Safeguard
Infrastructure Security

How to harden a Linux server

A step-by-step guide to harden Linux server security: SSH hardening, firewalls, patching, CIS benchmark alignment, and verification for production systems.

Karan Patel
Cloud Security Engineer
8 min read

Every internet-facing Linux server starts life more exposed than it needs to be. Default SSH configs, unnecessary open ports, unpatched packages, and permissive firewall rules hand attackers a wide surface to probe — and automated scanners find that surface within minutes of a host going live. Learning how to harden Linux server security isn't a one-time checklist you run before launch and forget; it's a repeatable process that closes the gap between "it works" and "it's defensible in an audit." This guide walks through a practical linux server hardening checklist you can apply to any Debian, Ubuntu, or RHEL-family host, from locking down SSH to aligning your configuration with the CIS benchmark for Linux. By the end, you'll have a server with a minimal attack surface, verified logging, and controls you can point to when a customer or auditor asks how you secure production infrastructure.
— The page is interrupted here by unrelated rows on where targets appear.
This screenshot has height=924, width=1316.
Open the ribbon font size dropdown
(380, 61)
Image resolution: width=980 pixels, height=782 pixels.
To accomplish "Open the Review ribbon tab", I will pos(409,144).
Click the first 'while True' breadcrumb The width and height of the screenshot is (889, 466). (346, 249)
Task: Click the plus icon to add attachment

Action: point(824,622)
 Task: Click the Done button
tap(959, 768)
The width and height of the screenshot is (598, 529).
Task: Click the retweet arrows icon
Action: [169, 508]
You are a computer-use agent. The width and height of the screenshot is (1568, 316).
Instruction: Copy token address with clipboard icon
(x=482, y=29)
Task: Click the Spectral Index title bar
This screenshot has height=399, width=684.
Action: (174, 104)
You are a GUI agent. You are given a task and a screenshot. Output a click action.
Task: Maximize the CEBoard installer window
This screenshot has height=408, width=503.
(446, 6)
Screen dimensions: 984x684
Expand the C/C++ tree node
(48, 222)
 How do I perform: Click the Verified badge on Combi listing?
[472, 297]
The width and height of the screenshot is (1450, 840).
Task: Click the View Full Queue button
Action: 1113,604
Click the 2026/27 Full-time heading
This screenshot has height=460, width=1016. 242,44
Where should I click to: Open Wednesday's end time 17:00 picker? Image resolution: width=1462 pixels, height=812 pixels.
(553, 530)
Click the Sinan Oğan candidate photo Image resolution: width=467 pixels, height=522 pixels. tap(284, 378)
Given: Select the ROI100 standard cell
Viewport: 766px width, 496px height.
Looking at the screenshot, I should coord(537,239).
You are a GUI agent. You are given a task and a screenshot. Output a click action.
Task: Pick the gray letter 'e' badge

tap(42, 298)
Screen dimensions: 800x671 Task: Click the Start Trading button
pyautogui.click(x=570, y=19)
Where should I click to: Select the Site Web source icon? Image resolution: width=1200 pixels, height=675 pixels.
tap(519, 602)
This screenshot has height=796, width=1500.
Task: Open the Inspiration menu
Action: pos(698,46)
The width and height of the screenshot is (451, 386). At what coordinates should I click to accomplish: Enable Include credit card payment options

Step 1: Establish a Hardened Linux Server Security Baseline

Hardening starts before you touch a single config file — it starts with what's installed. Every extra package, service, or compiler on a production box is a future CVE waiting to be scanned for.

# Update and patch first, always
sudo apt update && sudo apt upgrade -y        # Debian/Ubuntu
sudo dnf update -y                            # RHEL/CentOS/Alma/Rocky

# Enable unattended security updates
sudo apt install unattended-upgrades -y
sudo dpkg-reconfigure --priority=low unattended-upgrades

# Remove packages you don't need
sudo apt purge telnet rsh-client xinetd -y
sudo apt autoremove -y

Pin this to a schedule with cron, systemd timers, or your patch management tool — stale patches are consistently one of the top root causes in post-incident reviews. Also disable any bundled demo services, sample web apps, or default accounts that ship with your base image; they're rarely audited and often forgotten.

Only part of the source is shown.